(Saved data entries)
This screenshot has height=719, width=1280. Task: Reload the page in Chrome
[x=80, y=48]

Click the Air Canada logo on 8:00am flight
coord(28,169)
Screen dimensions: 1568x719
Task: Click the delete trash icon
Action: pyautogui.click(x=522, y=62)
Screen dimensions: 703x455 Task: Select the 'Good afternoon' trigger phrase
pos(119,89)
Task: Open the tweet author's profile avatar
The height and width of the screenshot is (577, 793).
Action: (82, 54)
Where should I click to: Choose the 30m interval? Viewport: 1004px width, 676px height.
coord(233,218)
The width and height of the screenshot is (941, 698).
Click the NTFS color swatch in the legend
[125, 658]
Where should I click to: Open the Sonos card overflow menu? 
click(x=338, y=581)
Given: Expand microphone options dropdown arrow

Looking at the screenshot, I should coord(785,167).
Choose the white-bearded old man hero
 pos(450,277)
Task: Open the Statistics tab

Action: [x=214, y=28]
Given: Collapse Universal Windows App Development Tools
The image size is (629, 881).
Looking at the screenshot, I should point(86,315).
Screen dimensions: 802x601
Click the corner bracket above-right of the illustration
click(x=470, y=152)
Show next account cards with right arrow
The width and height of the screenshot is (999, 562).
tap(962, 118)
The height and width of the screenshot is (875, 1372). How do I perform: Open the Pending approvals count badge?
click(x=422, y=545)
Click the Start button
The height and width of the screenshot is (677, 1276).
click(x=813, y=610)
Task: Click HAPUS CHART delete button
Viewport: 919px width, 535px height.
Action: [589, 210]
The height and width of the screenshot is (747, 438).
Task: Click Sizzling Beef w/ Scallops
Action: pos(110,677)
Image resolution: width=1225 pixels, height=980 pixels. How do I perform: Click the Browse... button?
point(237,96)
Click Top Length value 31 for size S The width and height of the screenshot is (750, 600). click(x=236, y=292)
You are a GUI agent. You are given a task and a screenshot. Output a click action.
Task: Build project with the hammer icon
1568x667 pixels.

## [Work to complete]
Read the entries above and find each line holding the word "with". Copy it out.

## [Written response]
Show next account cards with right arrow
Task: Build project with the hammer icon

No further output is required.